THE REQUEST.
Render the data below as a JSON list of strings, with one string per line and blank lines omitted.

INPUT FOR THIS TASK.

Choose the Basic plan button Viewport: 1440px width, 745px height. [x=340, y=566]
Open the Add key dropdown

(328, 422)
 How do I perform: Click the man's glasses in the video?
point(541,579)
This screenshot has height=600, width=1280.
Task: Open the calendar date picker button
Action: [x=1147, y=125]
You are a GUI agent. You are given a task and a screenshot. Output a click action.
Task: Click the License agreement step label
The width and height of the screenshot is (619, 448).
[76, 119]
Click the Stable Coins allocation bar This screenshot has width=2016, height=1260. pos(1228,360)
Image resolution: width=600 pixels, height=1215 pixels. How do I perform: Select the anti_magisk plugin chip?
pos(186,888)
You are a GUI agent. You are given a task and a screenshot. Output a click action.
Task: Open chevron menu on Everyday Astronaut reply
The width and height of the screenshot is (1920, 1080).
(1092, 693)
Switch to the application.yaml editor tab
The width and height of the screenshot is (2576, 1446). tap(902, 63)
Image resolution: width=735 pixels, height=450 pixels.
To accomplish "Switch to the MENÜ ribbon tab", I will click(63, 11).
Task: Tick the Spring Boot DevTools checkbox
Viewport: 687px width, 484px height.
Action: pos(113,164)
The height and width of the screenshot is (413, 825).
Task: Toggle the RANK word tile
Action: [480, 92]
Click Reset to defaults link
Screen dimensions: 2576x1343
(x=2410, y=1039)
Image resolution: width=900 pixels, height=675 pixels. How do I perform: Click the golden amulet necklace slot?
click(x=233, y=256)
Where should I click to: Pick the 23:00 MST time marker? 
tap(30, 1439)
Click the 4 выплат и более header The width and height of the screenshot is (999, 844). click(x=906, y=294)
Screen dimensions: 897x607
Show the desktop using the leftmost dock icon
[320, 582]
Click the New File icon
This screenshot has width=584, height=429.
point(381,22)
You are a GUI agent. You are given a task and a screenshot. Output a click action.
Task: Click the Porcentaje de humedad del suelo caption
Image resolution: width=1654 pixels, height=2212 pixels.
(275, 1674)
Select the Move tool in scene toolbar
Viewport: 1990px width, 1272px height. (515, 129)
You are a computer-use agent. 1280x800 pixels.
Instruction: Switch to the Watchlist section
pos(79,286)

EXERCISE RESPONSE.
[
  "Choose the Basic plan button Viewport: 1440px width, 745px height. [x=340, y=566]",
  "Open the Add key dropdown",
  "(328, 422)",
  " How do I perform: Click the man's glasses in the video?",
  "point(541,579)",
  "This screenshot has height=600, width=1280.",
  "Task: Open the calendar date picker button",
  "Action: [x=1147, y=125]",
  "You are a GUI agent. You are given a task and a screenshot. Output a click action.",
  "Task: Click the License agreement step label",
  "The width and height of the screenshot is (619, 448).",
  "[76, 119]",
  "Click the Stable Coins allocation bar This screenshot has width=2016, height=1260. pos(1228,360)",
  "Image resolution: width=600 pixels, height=1215 pixels. How do I perform: Select the anti_magisk plugin chip?",
  "pos(186,888)",
  "You are a GUI agent. You are given a task and a screenshot. Output a click action.",
  "Task: Open chevron menu on Everyday Astronaut reply",
  "The width and height of the screenshot is (1920, 1080).",
  "(1092, 693)",
  "Switch to the application.yaml editor tab",
  "The width and height of the screenshot is (2576, 1446). tap(902, 63)",
  "Image resolution: width=735 pixels, height=450 pixels.",
  "To accomplish \"Switch to the MENÜ ribbon tab\", I will click(63, 11).",
  "Task: Tick the Spring Boot DevTools checkbox",
  "Viewport: 687px width, 484px height.",
  "Action: pos(113,164)",
  "The height and width of the screenshot is (413, 825).",
  "Task: Toggle the RANK word tile",
  "Action: [480, 92]",
  "Click Reset to defaults link",
  "Screen dimensions: 2576x1343",
  "(x=2410, y=1039)",
  "Image resolution: width=900 pixels, height=675 pixels. How do I perform: Click the golden amulet necklace slot?",
  "click(x=233, y=256)",
  "Where should I click to: Pick the 23:00 MST time marker? ",
  "tap(30, 1439)",
  "Click the 4 выплат и более header The width and height of the screenshot is (999, 844). click(x=906, y=294)",
  "Screen dimensions: 897x607",
  "Show the desktop using the leftmost dock icon",
  "[320, 582]",
  "Click the New File icon",
  "This screenshot has width=584, height=429.",
  "point(381,22)",
  "You are a GUI agent. You are given a task and a screenshot. Output a click action.",
  "Task: Click the Porcentaje de humedad del suelo caption",
  "Image resolution: width=1654 pixels, height=2212 pixels.",
  "(275, 1674)",
  "Select the Move tool in scene toolbar",
  "Viewport: 1990px width, 1272px height. (515, 129)",
  "You are a computer-use agent. 1280x800 pixels.",
  "Instruction: Switch to the Watchlist section",
  "pos(79,286)"
]